This month, Amnesty International’s Digital Verification Corps (DVC) launched a new collaboration with the Human Rights Program at Universidad Iberoamericana in Mexico City, Mexico. Universidad Iberoamericana joins the award-winning programme as the seventh DVC partner – alongside the University of Hong Kong; the University of California, Berkeley; the University of Toronto; the University of Cambridge; the University of Essex; and the University of Pretoria.
“We’re delighted to have a Latin American university join our Digital Verification Corps and we look forward to empowering more Latin American students and volunteers to work on cutting-edge initiatives of this kind to defend human rights in the region,” said Carolina Jiménez, deputy director of research for the Americas at Amnesty International.
Universidad Iberoamericana’s interdisciplinary human rights programme has been committed to promoting justice and the defence of human rights across Mexico since the programme’s inception in 1998. Ibero has recruited more than 15 students from a variety of disciplines to participate in the DVC’s inaugural year. These students are receiving training from Amnesty’s experts in open source investigation methods, as well as graduates of the DVC programme at UC Berkeley’s Human Rights Center. This training allows the participants to verify the authenticity, location, and time of videos and photographs posted on social media, as well as mental health resiliency training. Once trained, student volunteers will apply these cutting-edge skills as digital volunteers, directly supporting Amnesty’s research teams working to monitor and report on human rights violations globally.
Felipe Sánchez-Nájera, the faculty lead from the human rights program at Universidad Iberoamericana said that: ‘Alliances such as Ibero with Amnesty International within the ‘Digital Verification Corps’ (DVC) project are essential for Ibero’s formational and educational objectives. Thanks to this initiative, students will have the opportunity to train themselves in open source investigation which will contribute to their human and professional training as human rights defenders and researchers in a context in which information, thanks to social networks, is generated in real-time by millions of users and therefore needs to be verified.’

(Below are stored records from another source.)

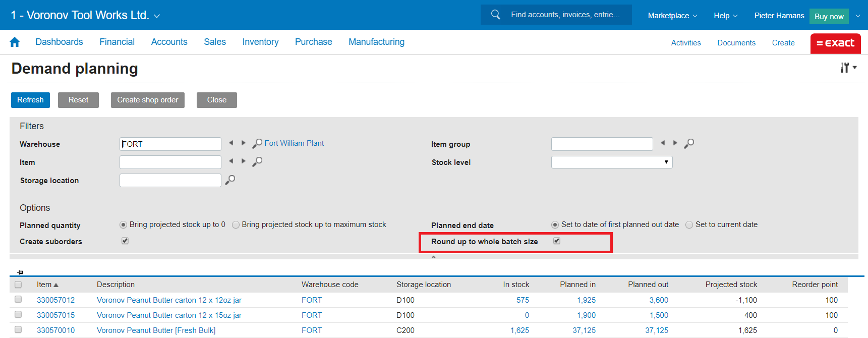Toggle the Create suborders checkbox
Viewport: 868px width, 338px height.
pyautogui.click(x=125, y=241)
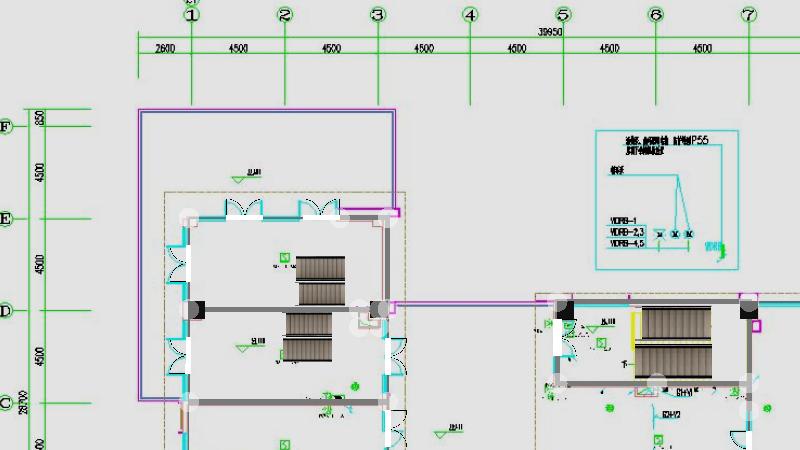This screenshot has width=800, height=450.
Task: Pick grid axis bubble number 7
Action: click(x=749, y=15)
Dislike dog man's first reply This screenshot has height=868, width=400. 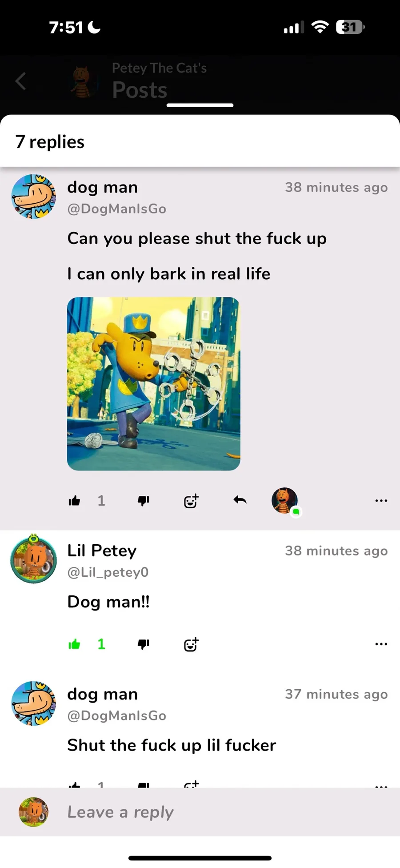(x=143, y=501)
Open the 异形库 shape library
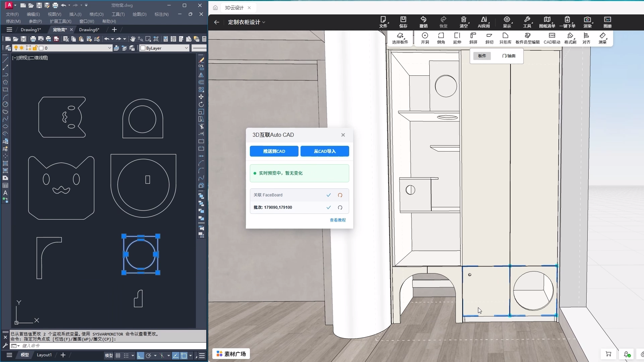This screenshot has width=644, height=362. coord(505,38)
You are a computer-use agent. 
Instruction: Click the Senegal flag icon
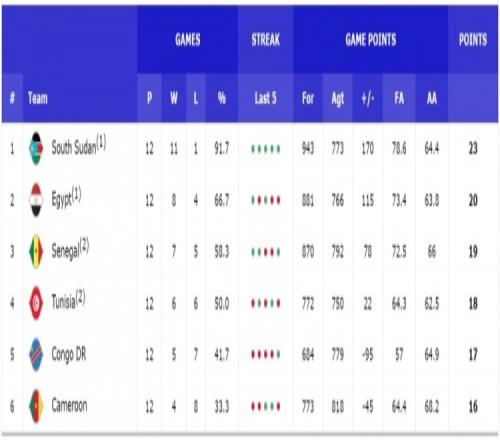(x=36, y=251)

The DVC was established in 2016 to help train the next generation of human rights researchers in the tools and skills needed to take advantage of the overwhelming amount of digital content that exists in the world today. In November 2019, the DVC won the Times Higher Education Award for International Collaboration of the Year. We are delighted to welcome the Human Rights Programme at Universidad Iberoamericana into the DVC network.